The lawsuit was filed by Jessica G., a woman who was implanted with the C.R. Bard Eclipse® Vena Cava Filter on June 6, 2011 at a hospital in New York.
She accuses C.R. Bard of negligence for selling a defective medical device and failing to warn about safety risks.
Eclipse is a retrievable blood clot filter that was approved in January 2010 with a 510(k) clearance, which means it did not go through clinical trials because it was “equivalent” to other filters on the market.
Eclipse is “equivalent” to the G2 Express, also made by C.R. Bard, but it has a more highly-polished surface. Soon after Eclipse was approved, Bard raised prices and pulled the G2 off the market.
Lawyers say the G2 may have similar design flaws as its own “equivalent” device — Bard Recovery® — which was pulled off the market in 2005 and later linked to a 40% five-year fracture risk.
In November 2010, a study of the G2 and the Recovery found high rates of filter fracture with fragment embolization to the heart.
In February 2012, another study found an overall 12% fracture rate out of 548 patients implanted with the G2 or Recovery.

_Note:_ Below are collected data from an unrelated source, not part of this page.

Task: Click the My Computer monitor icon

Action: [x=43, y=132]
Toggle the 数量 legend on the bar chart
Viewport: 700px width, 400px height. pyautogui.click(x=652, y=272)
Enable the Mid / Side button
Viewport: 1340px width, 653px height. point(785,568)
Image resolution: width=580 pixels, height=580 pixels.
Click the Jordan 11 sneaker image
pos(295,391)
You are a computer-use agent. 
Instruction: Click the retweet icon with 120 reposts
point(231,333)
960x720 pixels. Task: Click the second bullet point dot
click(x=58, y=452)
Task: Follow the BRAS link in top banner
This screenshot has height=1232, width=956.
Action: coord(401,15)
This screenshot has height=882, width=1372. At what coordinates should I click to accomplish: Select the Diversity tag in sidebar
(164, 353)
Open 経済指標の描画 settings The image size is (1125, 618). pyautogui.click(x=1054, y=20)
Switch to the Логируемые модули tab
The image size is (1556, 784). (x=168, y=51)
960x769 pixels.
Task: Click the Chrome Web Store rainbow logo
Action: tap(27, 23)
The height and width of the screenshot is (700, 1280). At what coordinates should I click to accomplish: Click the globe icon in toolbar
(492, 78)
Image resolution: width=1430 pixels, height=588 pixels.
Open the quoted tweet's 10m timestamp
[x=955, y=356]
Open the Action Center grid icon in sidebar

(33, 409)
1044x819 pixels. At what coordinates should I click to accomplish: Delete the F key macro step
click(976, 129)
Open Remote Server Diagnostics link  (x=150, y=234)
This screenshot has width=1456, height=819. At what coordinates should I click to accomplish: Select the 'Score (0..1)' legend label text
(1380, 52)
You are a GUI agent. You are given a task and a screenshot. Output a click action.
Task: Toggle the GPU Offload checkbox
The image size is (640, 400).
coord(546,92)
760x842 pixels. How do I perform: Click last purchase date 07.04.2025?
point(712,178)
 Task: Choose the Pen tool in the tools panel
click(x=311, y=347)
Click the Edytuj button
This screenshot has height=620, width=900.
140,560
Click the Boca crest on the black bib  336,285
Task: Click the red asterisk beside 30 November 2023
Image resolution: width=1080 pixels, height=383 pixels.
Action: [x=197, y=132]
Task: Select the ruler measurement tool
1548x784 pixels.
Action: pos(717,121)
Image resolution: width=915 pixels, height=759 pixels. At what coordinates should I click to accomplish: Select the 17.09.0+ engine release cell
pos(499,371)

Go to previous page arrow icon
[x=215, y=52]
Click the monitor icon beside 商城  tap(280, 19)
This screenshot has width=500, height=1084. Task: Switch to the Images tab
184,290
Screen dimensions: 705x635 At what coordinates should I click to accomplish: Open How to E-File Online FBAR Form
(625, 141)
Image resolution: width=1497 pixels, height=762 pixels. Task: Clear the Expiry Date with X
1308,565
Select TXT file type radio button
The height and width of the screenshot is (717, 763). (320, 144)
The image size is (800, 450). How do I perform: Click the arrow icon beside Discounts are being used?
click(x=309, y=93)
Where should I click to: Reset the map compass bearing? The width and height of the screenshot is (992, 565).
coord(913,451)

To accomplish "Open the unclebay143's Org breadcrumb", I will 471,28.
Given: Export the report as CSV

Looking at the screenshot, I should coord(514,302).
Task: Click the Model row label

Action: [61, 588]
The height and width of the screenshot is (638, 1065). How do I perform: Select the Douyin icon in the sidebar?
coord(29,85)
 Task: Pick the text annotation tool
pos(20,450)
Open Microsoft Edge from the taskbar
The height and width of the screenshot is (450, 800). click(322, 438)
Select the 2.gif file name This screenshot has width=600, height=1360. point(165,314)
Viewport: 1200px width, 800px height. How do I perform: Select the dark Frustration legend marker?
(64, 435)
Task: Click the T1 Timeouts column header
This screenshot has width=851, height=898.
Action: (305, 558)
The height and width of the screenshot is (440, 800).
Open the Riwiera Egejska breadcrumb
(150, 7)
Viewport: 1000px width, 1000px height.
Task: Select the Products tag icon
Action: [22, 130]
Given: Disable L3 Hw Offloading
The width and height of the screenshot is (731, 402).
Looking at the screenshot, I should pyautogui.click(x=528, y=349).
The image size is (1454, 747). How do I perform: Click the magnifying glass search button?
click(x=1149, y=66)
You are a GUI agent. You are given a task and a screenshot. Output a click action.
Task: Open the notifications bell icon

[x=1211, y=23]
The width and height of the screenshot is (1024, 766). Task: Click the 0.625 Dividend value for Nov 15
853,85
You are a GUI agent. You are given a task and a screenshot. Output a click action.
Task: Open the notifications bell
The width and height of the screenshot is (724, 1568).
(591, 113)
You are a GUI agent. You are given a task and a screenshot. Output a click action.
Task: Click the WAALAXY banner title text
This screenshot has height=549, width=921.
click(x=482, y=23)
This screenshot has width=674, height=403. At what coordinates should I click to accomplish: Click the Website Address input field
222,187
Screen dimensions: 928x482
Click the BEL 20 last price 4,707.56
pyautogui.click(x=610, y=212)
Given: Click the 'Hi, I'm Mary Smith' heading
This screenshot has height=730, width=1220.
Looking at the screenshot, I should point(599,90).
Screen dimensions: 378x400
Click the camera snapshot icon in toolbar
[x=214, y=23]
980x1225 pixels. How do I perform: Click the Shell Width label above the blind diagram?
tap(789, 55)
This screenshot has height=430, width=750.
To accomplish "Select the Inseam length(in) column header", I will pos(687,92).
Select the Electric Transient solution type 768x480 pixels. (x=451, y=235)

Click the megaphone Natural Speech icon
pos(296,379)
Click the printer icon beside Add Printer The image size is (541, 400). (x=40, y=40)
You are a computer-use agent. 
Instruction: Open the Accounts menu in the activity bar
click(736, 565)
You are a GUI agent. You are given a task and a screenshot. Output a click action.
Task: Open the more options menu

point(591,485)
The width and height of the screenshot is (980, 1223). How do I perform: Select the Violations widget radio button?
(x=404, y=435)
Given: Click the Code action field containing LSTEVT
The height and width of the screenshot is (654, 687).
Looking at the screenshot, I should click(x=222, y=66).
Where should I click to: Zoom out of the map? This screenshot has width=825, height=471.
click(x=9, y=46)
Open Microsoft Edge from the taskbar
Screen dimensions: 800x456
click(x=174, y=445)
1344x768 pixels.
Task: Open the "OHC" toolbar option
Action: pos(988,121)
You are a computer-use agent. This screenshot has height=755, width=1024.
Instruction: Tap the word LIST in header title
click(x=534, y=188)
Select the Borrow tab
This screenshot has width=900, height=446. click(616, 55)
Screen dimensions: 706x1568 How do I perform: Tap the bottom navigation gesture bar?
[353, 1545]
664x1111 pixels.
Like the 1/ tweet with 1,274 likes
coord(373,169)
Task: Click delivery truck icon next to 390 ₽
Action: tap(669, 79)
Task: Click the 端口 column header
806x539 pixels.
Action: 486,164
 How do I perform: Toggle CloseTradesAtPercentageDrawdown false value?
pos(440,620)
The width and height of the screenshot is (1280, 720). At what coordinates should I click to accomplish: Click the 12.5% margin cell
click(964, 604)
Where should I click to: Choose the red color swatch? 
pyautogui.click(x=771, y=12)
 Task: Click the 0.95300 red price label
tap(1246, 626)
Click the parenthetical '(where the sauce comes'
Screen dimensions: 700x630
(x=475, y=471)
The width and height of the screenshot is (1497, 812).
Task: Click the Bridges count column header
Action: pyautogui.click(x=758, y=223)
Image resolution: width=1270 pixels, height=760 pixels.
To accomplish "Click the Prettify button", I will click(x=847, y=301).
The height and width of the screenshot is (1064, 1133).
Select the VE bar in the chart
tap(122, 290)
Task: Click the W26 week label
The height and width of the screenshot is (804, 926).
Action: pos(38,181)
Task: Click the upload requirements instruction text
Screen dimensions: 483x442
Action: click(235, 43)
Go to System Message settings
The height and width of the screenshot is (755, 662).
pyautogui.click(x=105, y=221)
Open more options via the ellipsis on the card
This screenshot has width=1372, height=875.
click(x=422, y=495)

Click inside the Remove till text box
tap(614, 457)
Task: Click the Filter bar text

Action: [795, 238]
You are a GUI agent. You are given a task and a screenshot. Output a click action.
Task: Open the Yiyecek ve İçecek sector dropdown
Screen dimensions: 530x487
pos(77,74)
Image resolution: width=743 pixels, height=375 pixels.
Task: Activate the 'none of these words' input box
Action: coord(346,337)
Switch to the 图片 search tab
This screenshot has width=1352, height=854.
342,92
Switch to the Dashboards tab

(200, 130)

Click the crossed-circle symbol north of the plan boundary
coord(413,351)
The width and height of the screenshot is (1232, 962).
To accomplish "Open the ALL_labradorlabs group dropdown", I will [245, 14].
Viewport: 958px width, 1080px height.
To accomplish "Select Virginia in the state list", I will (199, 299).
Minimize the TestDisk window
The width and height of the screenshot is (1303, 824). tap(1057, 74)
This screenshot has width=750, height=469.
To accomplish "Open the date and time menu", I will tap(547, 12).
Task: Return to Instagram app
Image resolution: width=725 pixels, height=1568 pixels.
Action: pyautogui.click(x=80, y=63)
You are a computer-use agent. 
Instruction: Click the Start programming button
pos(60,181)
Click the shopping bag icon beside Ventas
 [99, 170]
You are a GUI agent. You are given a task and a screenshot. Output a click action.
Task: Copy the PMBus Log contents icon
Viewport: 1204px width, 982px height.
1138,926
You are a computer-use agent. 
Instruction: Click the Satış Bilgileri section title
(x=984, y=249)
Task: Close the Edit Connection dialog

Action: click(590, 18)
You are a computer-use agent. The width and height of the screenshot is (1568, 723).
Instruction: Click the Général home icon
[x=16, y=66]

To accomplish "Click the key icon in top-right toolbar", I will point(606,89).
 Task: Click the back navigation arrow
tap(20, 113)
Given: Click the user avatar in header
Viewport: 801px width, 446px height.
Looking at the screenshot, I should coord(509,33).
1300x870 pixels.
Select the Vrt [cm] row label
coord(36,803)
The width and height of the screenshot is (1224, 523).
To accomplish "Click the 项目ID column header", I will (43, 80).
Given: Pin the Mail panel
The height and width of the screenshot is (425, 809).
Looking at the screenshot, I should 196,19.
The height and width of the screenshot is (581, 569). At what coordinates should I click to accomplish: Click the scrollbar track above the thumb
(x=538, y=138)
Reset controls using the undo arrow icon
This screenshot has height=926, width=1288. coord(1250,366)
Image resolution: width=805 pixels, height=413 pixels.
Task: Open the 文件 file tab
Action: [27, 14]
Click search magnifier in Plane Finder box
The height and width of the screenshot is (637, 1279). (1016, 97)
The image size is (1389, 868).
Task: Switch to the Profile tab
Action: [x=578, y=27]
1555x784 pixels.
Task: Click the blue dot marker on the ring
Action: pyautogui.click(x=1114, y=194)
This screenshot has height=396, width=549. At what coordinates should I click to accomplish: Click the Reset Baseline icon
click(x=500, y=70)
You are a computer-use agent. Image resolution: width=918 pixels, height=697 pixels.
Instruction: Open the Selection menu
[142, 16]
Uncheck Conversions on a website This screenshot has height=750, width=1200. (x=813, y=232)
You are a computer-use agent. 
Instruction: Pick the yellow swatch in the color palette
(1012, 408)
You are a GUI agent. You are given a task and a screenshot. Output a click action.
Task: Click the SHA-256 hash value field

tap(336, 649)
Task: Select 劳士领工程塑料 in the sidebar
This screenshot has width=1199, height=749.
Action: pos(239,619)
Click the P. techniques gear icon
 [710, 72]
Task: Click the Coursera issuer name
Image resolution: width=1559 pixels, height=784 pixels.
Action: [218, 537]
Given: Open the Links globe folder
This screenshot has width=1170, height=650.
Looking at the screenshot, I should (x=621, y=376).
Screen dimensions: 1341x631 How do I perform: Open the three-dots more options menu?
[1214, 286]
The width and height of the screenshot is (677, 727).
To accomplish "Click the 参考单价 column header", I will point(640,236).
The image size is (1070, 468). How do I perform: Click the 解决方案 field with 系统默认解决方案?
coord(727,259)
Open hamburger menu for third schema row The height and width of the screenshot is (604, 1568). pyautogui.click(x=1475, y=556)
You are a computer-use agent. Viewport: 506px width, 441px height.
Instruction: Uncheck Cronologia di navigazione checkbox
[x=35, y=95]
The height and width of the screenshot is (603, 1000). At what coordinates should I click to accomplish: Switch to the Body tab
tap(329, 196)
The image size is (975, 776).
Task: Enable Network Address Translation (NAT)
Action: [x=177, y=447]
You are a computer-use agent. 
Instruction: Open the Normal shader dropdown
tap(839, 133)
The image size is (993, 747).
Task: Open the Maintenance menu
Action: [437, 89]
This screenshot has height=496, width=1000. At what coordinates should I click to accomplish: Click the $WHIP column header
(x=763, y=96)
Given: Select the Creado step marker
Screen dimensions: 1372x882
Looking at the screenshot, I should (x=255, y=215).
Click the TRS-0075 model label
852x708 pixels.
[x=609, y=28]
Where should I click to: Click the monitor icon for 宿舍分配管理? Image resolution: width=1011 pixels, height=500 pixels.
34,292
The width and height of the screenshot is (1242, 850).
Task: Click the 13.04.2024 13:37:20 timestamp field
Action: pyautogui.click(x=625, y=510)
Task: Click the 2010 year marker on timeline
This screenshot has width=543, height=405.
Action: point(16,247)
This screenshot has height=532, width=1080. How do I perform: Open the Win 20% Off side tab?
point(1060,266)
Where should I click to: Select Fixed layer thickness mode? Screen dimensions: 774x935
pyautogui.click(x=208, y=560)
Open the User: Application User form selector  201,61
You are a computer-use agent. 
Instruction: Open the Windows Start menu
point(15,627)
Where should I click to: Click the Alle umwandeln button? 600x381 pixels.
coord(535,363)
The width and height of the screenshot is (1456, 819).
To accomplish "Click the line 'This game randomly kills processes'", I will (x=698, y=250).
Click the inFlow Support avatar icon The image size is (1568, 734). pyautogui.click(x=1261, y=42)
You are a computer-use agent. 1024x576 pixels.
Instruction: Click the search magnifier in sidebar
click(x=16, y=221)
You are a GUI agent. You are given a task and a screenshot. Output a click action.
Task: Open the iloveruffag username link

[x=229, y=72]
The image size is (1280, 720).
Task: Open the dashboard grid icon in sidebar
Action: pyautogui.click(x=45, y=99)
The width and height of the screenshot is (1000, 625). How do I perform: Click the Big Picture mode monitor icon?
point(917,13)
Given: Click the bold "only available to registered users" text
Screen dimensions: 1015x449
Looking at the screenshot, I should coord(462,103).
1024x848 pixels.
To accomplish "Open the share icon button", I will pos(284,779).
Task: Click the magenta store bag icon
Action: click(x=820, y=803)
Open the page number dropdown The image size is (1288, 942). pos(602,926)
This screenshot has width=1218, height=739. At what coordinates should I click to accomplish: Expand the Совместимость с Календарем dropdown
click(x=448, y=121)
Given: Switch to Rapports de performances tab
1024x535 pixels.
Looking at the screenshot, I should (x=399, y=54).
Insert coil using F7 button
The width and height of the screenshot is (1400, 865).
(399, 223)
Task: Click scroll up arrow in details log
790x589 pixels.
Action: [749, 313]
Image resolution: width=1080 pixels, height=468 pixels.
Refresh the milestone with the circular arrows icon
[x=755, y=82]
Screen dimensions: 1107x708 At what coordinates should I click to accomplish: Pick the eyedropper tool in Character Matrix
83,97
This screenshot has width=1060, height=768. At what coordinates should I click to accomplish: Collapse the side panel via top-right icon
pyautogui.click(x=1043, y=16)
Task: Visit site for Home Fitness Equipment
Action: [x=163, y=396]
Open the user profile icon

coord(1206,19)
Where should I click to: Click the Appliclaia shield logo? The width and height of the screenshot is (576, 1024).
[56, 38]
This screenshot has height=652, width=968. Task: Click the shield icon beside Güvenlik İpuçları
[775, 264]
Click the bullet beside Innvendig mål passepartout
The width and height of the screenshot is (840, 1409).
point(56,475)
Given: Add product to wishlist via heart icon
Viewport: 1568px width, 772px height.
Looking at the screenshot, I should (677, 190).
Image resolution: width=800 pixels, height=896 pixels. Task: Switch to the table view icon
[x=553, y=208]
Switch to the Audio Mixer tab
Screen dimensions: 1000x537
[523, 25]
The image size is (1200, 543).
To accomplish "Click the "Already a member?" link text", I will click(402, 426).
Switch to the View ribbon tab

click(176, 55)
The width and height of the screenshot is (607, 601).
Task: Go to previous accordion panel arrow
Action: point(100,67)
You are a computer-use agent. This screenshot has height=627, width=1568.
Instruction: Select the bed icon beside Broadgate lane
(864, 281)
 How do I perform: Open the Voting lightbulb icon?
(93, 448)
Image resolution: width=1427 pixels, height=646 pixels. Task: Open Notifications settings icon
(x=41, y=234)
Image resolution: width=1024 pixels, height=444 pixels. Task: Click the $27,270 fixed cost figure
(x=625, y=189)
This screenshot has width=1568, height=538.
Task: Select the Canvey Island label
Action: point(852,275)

Only about 50% of the fractured components were successfully removed.
The lawsuit was filed on October 19, 2016 in the U.S. District Court for the District of Arizona — Case No. 2:16-cv-03615.
It will be centralized with over 1,000 other IVC filter lawsuits now pending against C.R. Bard in Multi-District Litigation (MDL No. 2641)— In Re: Bard IVC Filters Products Liability Litigation.
The plaintiff is represented by Ben C. Martin of The Law Offices of Ben C. Martin in Dallas, Texas.